We are going to look at the simple factory pattern (with a method that creates objects) and the factory method pattern (a superclass with subclasses). We're going to skip the Abstract Factory pattern for now.

As per usual, a simple UML diagram showing the outline of this pattern (the simple factory on the left and the factory method on the right):

Factory pattern basic example

Let's first eliminate a confusing factor here. As you can see, the simple factory has a method for creating the objects. This means that the client has a direct reference to the factory and not to an abstraction of it. The fact that it has a method for object creation, does not mean it is the Factory Method pattern. This confuses a lot of people.

The second factor is that the Factory Method pattern uses an abstraction layer as association endpoint, and concrete subclasses for object creation. This means that the client has a reference to the abstract class, yet instantiates it with the concrete class. Again, even though this uses abstraction, this is not the Abstract Factory pattern... More confusion!

The name of the pattern implies the way (inside the pattern) how objects are created and are not referring to the way the client is communicating with the implementation of the pattern.

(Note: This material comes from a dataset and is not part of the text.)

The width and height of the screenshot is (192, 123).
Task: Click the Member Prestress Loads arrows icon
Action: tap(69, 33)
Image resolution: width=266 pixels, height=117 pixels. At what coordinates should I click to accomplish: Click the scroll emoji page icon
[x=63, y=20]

So, in short: the simple factory uses a method that creates the objects. The factory method uses an abstract layer and concrete classes for object creation.

But... why?

It is a creational pattern, which means that this pattern should help you organize the creation of objects and make your creational code less complex. This pattern helps centralizing object creation into a single class / structure of classes instead of having it spread throughout your application. You'll organize your code and make sure you don't depend on implementations of classes too much.

Extension

Here it is again, the open/closed principle. By using a factory pattern to create objects of classes within a family, you can clear the client code and have it simply talk to interfaces (interface segregation). The client then no longer cares about the implementations. It is then quite easy to extend the family of classes with new classes and place them in the factory. Voila, the factory and thus application has been extended.

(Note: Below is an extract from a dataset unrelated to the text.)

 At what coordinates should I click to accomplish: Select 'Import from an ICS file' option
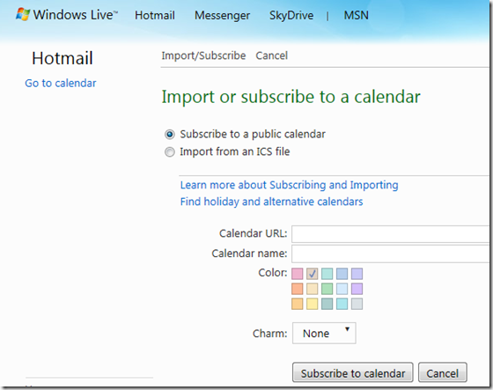pyautogui.click(x=170, y=152)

When you apply reflection to this pattern, you can completely remove code changes in the factory pattern and have a reflection algorithm search for implementations in a certain namespace. This, however, is a different story.

Reusability

Reusability can happen with plenty of patterns, however with the Factory patterns this might be a big one. When you implement this pattern correctly, you have very loose coupling and high cohesion. This means that theoretically, the factories you make, can be reused in other projects at any time. In game development, a lot of game development companies have engines built upon a lot of design patterns. A lot of character / entity creation is based on factory patterns, often with some form of reflection or configuration, to be able to reuse these factories in future games.

Testability

Instead of having to unit test all parts of a piece of software where objects of a certain family are created, you'll only have to test if the factory pattern works as it should. You test to see if the expected objects are returned from any of the factory patterns. This simplifies a lot of unit tests.

Example in TypeScript

The example is very simple. It is merely a simple factory method implementation that will create renderable objects based on a provided type. In the example code, renderable objects are created in two locations. One inside the Application class and one at the point where the Application instance is accessed. This example is far from fancy, but is meant to demonstrate the purpose of the pattern. As shown in the UML diagram below, the package is on its own and can be used in future projects.

TypeScript example UML diagram for the Simple Factory pattern

Check out this pen.


What's next?

I hope that I managed to explain this pattern well, as it is one of my favourite ones, like the Composite pattern. I love feedback, so let me know if I need to change anything or adjust the format. I want this to be as educational and understandable as it can be! I'll write about the Chain of Responsibility pattern next, which should simplify request handling in code.